DOCUMENT SEGMENT:
* Start *

But Zeppelin did, and even named the damn song after it.
I listened to the live version of the Lemon Song on Pandora. Robert Plant screams, “Squeeze my lemon, til the juice runs down my leg.” Now, I get that the 60s were a confusing time. I get that with the assassinations of JFK, RFK and MLK (bad decade for people with last names starting with “K”), people were questioning lots of things. I get they did a LOT of drugs. I get all that.
But what I will never get is what Robert asked the crowd next, right after telling some cheating woman to “squeeze my lemon til the juice runs down my leg.” What does he ask?
He inquires of the audience, “Do you know what I’m talking about?”
Really, Robert? You had to ask?
I suppose there could have been some Mennonite at his first rock concert, truly wondering why the skinny guy with hair like his sister before putting on her bonnet in the morning, and with a tin-foil wrapped cucumber stuck in his Levi’s, is asking a woman to squeeze his lemon. After all, Ezekiel may have thought, he didn’t like lemon, but when his brother Jedediah wanted lemon juice in his sweet tea, he’d always squeeze his lemon himself.

* End *

Print everything in the Lemon Song passage from "But what I will" down to "does he ask?", word for word.

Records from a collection
* Start *

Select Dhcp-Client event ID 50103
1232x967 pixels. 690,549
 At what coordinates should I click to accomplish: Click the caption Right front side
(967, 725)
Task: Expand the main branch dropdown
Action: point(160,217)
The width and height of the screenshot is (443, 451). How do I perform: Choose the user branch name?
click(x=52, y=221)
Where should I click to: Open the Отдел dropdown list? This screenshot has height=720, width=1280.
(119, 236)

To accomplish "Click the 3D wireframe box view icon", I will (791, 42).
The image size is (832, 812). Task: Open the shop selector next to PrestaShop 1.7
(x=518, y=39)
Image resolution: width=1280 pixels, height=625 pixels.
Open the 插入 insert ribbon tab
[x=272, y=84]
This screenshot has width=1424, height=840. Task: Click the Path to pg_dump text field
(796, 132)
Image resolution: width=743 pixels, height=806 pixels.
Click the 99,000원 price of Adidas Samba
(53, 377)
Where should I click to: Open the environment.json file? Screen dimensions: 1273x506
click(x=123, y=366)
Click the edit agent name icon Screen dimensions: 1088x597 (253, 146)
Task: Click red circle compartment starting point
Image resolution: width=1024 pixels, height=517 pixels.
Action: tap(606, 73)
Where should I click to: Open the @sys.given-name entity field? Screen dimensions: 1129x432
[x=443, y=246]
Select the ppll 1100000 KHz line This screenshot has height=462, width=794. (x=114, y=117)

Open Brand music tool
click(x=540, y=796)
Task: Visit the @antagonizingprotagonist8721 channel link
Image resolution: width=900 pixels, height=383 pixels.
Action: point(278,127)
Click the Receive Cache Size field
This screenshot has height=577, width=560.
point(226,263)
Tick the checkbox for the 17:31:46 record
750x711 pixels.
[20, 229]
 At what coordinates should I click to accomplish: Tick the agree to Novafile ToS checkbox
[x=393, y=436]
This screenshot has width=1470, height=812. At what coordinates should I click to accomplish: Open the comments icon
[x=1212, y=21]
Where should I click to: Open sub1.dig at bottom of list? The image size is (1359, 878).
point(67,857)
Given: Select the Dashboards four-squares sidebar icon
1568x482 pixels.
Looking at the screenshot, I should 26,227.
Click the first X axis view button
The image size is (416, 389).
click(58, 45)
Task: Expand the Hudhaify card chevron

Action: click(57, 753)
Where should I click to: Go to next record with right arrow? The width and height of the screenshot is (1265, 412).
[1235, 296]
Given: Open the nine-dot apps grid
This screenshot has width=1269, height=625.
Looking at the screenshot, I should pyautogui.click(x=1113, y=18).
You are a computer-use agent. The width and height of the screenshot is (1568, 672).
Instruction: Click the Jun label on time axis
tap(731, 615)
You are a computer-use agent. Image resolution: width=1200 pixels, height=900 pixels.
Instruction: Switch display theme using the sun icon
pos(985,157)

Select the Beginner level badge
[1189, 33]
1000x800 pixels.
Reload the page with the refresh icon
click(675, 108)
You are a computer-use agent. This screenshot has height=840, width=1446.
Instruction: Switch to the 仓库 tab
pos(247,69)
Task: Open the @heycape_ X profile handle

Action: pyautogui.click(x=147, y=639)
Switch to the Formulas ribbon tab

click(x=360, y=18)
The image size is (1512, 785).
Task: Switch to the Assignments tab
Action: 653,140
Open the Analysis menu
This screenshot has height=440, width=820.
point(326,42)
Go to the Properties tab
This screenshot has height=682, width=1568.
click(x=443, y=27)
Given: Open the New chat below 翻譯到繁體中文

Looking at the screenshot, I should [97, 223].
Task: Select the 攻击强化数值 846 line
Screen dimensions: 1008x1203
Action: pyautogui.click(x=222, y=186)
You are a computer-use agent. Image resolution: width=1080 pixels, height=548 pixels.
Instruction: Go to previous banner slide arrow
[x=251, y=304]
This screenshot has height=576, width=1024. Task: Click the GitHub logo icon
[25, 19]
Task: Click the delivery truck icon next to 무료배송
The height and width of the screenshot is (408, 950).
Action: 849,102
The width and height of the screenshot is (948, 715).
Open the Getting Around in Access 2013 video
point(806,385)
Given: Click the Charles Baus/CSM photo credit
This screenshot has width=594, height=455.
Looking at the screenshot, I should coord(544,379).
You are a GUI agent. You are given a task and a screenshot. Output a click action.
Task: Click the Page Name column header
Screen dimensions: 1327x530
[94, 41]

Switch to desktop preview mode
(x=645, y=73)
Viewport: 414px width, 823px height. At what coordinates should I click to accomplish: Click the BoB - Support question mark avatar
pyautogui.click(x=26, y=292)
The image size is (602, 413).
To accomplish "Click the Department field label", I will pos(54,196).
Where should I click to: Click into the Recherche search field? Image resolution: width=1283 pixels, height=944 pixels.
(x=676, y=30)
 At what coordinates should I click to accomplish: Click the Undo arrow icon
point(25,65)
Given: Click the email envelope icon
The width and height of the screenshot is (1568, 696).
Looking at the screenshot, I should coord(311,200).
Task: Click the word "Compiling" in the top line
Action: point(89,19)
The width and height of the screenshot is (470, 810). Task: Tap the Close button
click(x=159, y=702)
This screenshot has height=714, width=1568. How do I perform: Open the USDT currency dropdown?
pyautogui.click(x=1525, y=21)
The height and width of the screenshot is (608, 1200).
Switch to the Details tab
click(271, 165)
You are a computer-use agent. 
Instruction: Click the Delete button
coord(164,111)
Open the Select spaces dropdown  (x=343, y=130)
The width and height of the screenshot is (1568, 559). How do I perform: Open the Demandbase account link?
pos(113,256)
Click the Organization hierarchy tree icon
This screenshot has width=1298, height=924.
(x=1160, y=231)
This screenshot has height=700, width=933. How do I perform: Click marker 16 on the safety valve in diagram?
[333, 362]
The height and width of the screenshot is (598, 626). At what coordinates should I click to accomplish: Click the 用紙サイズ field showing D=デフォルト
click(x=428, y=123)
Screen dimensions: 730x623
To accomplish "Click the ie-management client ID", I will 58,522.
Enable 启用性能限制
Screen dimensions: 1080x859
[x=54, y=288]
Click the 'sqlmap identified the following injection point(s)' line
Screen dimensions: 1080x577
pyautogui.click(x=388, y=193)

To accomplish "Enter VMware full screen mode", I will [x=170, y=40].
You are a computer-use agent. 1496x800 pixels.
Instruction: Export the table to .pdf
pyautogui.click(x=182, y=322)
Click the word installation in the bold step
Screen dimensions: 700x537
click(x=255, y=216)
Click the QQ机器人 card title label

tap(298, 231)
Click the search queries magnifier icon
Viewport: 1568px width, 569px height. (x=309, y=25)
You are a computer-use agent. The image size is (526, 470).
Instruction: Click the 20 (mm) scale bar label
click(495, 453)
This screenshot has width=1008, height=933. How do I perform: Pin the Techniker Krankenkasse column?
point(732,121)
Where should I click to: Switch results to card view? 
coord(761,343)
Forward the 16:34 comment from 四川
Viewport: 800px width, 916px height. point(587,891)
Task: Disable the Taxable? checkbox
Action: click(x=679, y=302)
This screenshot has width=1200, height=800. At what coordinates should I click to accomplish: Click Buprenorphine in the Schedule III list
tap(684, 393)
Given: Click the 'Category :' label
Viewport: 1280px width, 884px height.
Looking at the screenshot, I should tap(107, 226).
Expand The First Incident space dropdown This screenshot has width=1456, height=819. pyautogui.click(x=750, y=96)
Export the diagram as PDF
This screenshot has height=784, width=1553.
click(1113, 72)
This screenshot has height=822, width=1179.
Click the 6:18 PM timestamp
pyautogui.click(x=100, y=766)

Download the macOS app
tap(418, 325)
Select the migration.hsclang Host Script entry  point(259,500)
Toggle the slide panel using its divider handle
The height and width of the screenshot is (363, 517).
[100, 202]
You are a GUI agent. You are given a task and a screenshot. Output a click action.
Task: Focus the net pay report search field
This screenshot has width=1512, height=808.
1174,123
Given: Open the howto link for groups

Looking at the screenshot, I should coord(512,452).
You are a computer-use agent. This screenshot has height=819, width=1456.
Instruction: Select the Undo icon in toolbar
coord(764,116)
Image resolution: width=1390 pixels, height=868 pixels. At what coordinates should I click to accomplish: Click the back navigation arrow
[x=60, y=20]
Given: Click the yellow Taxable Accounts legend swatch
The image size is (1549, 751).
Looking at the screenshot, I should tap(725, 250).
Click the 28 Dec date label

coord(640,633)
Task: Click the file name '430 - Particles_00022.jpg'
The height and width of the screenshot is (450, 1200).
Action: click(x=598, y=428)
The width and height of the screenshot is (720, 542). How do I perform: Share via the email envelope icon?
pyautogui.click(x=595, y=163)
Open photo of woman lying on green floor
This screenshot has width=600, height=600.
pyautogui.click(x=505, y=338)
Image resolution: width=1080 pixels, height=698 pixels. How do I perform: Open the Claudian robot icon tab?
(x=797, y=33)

* End *

TASK RESULT:
But what I will never get is what Robert asked the crowd next, right after telling some cheating woman to “squeeze my lemon til the juice runs down my leg.” What does he ask?